# Gravel Cleaning with Alligator



## springhead (Sep 2, 2011)

It's hard to find sand here near Scranton Pa. So I cleaned these two with some fine gravel from the driveway and dish soap. It worked pretty well. The Smuck & Co. had a lot of black inside.


----------



## springhead (Sep 2, 2011)

and... I dusted off the Venetian glass alligator bottle. They put some horrible wine in some wicked cool bottles!


----------



## blobbottlebob (Sep 2, 2011)

> some fine gravel


 Hey Spring,
 The bottles look good but be careful, fine gravel will leave fine scratches. Cut copper wire is better. Cool alligator!


----------



## Wheelah23 (Sep 2, 2011)

Nice lookin' blobs! I especially like that Red Bank one. I'm pretty sure you can buy sand from a lot of stores, though... Hardware stores maybe?

- _DATASET ENTRIES_
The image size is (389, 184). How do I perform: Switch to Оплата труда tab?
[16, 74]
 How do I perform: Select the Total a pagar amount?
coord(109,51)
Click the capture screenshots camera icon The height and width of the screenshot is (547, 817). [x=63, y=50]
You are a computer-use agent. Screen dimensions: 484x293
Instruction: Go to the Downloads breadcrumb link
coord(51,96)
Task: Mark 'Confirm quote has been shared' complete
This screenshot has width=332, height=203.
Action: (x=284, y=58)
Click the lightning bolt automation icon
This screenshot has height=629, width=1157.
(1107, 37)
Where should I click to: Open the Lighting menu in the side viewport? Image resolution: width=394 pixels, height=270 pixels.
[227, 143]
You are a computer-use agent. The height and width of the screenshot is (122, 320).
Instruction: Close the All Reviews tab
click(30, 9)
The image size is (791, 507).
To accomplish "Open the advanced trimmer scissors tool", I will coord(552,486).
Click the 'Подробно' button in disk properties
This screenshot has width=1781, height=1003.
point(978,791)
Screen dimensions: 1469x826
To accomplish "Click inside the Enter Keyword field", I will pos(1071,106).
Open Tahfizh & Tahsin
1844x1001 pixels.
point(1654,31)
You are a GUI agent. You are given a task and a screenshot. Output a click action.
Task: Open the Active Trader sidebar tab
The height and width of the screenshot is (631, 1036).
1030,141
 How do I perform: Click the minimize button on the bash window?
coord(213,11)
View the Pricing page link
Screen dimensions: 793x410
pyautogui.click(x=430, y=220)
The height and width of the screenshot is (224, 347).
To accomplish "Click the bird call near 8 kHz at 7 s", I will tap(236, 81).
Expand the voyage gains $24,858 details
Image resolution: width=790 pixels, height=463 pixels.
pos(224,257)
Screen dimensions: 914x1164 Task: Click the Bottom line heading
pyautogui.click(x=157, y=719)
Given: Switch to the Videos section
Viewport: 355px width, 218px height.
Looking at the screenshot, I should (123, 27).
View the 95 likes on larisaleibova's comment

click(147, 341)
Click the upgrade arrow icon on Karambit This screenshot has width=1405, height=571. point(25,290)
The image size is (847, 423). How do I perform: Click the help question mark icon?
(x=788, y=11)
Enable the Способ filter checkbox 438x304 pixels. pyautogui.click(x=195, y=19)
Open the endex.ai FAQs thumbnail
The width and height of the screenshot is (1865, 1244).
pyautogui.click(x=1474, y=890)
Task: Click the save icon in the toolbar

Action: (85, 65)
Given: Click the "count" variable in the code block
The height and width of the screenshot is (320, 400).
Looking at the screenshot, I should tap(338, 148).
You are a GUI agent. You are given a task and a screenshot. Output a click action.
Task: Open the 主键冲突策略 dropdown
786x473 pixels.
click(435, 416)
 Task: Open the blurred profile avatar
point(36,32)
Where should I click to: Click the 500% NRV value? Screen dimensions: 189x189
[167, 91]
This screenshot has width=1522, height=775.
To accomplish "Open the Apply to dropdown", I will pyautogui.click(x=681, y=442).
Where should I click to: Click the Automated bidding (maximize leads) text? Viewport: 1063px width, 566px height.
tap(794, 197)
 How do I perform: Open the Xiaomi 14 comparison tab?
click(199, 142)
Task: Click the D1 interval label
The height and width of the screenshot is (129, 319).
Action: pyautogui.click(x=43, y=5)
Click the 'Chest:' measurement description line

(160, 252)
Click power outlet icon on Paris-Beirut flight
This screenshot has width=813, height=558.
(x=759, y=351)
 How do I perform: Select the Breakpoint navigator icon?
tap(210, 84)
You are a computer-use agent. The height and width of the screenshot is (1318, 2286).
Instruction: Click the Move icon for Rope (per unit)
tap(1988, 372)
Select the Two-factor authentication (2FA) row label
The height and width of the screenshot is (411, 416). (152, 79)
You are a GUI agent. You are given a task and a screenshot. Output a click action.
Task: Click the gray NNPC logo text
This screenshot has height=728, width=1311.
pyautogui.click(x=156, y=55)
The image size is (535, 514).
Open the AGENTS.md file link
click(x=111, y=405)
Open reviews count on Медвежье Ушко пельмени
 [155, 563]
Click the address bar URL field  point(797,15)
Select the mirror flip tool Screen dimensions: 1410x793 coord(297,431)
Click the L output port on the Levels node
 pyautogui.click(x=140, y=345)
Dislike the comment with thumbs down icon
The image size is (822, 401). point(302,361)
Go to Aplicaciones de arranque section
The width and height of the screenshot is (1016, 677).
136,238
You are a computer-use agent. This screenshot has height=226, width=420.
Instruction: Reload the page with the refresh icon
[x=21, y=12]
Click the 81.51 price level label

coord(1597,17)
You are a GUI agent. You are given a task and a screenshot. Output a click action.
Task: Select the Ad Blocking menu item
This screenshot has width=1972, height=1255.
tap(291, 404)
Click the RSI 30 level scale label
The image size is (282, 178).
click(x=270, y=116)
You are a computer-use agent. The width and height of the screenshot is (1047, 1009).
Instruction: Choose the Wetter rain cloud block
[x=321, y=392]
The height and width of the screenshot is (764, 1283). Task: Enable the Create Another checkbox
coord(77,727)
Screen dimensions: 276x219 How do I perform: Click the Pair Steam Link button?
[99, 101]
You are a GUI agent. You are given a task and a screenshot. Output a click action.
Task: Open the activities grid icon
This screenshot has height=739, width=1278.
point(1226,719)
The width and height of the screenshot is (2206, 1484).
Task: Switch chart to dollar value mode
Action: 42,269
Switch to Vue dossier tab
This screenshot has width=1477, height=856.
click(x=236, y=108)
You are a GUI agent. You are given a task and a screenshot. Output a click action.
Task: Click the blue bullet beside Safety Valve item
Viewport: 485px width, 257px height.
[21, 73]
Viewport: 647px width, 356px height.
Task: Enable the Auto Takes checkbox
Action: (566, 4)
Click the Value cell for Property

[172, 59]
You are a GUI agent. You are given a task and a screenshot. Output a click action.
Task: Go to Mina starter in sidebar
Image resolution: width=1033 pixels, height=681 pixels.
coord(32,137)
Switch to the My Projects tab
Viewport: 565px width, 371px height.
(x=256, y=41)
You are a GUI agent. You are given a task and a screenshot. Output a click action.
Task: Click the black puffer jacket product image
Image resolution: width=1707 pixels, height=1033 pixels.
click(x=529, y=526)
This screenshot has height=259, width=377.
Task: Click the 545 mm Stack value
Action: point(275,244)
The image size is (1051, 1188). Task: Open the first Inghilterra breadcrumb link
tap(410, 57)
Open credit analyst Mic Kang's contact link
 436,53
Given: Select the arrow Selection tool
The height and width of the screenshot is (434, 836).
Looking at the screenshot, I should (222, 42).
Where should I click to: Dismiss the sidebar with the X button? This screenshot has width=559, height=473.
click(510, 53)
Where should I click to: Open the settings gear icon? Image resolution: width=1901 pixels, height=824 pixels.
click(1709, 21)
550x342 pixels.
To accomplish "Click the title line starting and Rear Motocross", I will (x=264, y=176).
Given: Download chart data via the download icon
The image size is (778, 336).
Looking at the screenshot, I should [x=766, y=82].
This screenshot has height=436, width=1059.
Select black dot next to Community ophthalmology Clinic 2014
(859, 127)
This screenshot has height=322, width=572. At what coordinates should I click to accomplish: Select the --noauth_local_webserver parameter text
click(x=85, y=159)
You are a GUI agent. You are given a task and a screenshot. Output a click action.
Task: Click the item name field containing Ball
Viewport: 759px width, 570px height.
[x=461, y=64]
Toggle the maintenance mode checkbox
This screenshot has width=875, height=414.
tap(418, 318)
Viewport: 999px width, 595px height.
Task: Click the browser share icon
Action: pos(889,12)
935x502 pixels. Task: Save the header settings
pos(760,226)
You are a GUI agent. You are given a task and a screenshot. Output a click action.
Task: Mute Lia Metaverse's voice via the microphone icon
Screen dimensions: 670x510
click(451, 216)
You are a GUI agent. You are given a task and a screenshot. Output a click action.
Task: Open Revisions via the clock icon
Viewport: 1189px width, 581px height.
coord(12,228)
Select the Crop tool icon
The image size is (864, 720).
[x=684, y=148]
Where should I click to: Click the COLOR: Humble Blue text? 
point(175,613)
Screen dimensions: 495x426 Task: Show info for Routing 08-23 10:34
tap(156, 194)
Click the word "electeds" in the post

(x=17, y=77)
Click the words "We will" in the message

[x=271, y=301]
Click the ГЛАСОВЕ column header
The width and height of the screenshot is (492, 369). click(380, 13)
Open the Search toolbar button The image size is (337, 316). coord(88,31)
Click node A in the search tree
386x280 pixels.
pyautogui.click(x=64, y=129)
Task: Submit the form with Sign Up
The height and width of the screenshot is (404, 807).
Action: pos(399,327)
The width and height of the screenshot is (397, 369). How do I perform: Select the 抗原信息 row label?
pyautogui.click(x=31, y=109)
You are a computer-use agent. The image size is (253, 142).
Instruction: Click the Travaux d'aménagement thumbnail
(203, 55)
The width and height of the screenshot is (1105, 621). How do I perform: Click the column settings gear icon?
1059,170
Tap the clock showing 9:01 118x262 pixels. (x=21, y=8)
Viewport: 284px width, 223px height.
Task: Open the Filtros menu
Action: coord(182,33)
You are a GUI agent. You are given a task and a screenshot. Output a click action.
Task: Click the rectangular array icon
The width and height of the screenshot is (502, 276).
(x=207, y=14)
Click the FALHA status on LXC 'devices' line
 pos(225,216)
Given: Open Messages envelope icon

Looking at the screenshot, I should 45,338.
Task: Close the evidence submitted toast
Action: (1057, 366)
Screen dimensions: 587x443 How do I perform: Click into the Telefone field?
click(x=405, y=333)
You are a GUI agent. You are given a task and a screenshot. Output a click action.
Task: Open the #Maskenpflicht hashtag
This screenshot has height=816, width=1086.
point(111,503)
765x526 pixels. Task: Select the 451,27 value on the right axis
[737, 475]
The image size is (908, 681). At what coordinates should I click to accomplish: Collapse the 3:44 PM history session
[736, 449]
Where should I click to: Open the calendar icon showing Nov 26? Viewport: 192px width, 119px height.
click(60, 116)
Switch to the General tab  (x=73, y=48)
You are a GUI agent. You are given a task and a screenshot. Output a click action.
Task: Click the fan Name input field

- _WHAT THIS EXERCISE ASKS_
a - In the forum thread on cleaning bottles with gravel, what does blobbottlebob suggest using instead of fine gravel?
b - From the forum thread on cleaning bottles with gravel, transcribe the stretch from "It's hard to" through "of black inside.".
c - Go on with the forum thread on cleaning bottles with gravel from where it stops.

- _RESULTS FOR THE EXERCISE_
a - Cut copper wire.

b -
It's hard to find sand here near Scranton Pa. So I cleaned these two with some fine gravel from the driveway and dish soap. It worked pretty well. The Smuck & Co. had a lot of black inside.

c -
----------



## springhead (Sep 2, 2011)

I'll try to find a playground... with a sandbox... heh...

 Thanks for the tips.


----------



## carobran (Sep 2, 2011)

i usually use fine gravel mixed with a few bb's,if the mouthes big enough,i get a piece of kintchen sponge and tape it to a slightly curved stick and scrub the inside good[]


----------



## rockbot (Sep 2, 2011)

Just buy yourself a bag of aquarium gravel. Its made from resin and cleans bottles with no side affects. Last just about for ever too. I've been using it for decades.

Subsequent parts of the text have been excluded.